Figure 7. FcγR-activating HSV-specific IgG2 antibodies are rapidly recruited into the skin of ΔgD-2–vaccinated mice following viral challenge.

Mice were immunized with ΔgD-2 or VD60 cell lysates (control) and subsequently challenged with HSV-1(B³ × 1.1) and HSV-2(SD90) clinical isolates on the skin. (A) Skin biopsies were obtained 21 days after boost and day 2 after challenge, homogenized, and evaluated for the presence of anti-HSV antibodies by ELISA using an HSV-2–infected (left) or HSV-1–infected (right) cell lysate as the antigen (n = 3 mice per group, lines represent mean). Differences in HSV-specific Abs in ΔgD-2–vaccinated vs. control-vaccinated mice were compared by students t test; *P < 0.05; **P < 0.01. (B) Pools (6 mice per pool) of skin homogenates (at day 2 or day 5 after challenge) were serially diluted and assayed in an HSV-2 ELISA (results are mean ±SD obtained from testing pools in duplicate). (C) The relative proportion of different IgG subtypes in the day 2 postchallenge skin homogenate pool was determined using subtype-specific secondary antibodies in the ELISA. Results shown are with the 1:100 dilution of the pooled skin homogenates. (D) mFcγRIII (left panel) and mFcγRIV (right panel) activation was also assessed in pools of serially diluted skin homogenates (n = 3 mice/pool, mean ±SD obtained from testing pools in duplicate). Dashed lines represent mock-infected skin homogenate activation.

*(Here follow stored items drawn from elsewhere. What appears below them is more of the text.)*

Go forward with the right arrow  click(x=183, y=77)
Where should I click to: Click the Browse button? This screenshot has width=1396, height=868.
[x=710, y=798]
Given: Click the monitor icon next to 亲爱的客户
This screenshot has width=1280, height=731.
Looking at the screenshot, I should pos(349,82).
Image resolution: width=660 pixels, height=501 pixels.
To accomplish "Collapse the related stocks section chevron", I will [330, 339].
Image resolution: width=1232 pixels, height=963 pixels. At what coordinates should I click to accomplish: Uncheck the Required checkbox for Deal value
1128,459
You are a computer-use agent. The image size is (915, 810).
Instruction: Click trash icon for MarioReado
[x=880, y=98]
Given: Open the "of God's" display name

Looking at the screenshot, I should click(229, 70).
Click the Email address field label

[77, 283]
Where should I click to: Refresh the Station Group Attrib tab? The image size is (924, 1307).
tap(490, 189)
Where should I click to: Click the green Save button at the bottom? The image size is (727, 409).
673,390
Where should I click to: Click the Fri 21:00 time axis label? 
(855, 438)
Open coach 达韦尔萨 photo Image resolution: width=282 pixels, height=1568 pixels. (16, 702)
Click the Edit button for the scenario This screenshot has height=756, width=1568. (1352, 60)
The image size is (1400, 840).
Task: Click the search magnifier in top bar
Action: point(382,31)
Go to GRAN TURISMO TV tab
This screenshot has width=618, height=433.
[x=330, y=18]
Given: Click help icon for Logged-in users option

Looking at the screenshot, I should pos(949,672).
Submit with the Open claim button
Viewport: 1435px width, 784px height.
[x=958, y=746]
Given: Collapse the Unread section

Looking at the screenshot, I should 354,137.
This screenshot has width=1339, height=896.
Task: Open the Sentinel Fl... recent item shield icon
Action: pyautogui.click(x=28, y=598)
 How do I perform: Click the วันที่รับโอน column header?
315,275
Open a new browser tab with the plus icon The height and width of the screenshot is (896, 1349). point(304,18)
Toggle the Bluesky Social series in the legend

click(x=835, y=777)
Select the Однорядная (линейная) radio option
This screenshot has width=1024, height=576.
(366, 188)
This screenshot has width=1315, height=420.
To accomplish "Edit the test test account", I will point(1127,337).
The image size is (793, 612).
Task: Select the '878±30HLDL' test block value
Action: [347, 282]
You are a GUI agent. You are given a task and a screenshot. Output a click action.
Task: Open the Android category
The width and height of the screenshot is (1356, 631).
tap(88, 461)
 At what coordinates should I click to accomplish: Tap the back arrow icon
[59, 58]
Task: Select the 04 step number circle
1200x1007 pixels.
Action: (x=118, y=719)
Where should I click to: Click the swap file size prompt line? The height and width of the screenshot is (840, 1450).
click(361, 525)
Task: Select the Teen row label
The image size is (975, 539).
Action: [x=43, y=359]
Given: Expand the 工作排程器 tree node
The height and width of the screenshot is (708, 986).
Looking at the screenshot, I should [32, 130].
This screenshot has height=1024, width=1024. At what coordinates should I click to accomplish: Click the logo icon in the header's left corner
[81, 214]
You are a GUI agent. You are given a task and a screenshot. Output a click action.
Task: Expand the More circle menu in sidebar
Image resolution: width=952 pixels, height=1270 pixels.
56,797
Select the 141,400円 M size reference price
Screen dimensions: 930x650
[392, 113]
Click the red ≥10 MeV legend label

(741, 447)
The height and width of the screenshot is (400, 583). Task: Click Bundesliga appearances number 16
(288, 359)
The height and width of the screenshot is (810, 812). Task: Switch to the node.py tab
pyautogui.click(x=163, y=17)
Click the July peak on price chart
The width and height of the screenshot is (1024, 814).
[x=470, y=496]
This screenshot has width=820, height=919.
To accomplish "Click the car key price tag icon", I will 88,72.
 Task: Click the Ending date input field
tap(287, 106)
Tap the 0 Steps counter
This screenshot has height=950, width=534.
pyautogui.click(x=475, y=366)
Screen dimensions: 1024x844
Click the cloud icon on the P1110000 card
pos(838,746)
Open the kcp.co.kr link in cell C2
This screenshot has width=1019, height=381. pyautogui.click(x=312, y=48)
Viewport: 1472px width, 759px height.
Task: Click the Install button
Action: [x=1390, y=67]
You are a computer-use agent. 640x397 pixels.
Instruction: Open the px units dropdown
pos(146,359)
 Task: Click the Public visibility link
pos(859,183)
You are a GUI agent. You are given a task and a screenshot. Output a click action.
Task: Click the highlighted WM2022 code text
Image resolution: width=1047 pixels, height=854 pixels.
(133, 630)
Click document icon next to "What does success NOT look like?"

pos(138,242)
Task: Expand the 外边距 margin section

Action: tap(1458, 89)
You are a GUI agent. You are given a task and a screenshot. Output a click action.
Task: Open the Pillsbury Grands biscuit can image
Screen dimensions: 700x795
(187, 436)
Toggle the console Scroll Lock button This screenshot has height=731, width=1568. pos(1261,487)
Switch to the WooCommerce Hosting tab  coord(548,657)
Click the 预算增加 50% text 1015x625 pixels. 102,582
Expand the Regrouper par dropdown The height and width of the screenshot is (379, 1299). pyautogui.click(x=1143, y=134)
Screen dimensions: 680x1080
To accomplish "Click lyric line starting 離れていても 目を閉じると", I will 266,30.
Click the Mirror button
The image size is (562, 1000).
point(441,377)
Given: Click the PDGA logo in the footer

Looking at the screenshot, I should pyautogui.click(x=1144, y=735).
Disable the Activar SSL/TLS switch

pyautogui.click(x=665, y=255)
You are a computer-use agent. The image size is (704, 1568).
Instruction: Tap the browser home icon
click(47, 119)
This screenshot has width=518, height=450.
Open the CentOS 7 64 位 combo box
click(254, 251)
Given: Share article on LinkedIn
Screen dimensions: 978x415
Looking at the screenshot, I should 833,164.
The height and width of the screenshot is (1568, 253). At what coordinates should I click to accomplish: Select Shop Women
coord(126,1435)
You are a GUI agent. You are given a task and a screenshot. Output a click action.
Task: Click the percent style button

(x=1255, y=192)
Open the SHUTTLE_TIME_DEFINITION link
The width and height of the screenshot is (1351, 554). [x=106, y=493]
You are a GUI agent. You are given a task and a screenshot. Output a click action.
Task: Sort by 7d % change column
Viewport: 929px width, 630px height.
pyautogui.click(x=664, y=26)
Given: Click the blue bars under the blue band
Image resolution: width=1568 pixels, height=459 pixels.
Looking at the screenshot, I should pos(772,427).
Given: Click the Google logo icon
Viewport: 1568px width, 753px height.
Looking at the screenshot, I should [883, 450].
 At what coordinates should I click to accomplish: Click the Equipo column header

Figure 8. ΔgD-2 immunization is associated with decreased inflammatory response in the skin by day 5 after challenge compared with control-vaccinated mice.

Biopsies of skin from mice immunized with ΔgD-2 or VD60 lysates (control) at day 2 or day 5 after challenge with either SD90 or B³ × 1.1 (n = 3 mice per group) or unimmunized, uninfected controls (n = 2) were homogenized and evaluated for concentration of TNFα (A), IL-1β (B), IL-6 (C), CXCL9 (D), CXCL10 (IP-10) (E), and IL-33 (F). Results are expressed as log₁₀ pg of analyte per gram of tissue. Each dot represents a single animal, and the lines represent mean combining the SD90 and B³ × 1.1 challenges for each vaccine. *P < 0.05, **P < 0.01, ***P < 0.001, student’s t test comparing ΔgD-2–vaccinated vs. control-vaccinated groups. The dashed lines represent mean for unimmunized, mock-infected animals. (G) Additionally, skin sections of unimmunized mock-infected mice or mice immunized with HSV-2 ΔgD-2 or VD60 lysates (control) and infected with HSV-1(B³ × 1.1) virus were harvested on day 5 after challenge and stained for neutrophils using Ly6G (red). Nuclei are stained blue with DAPI. Images were microphotographed at 20× magnification.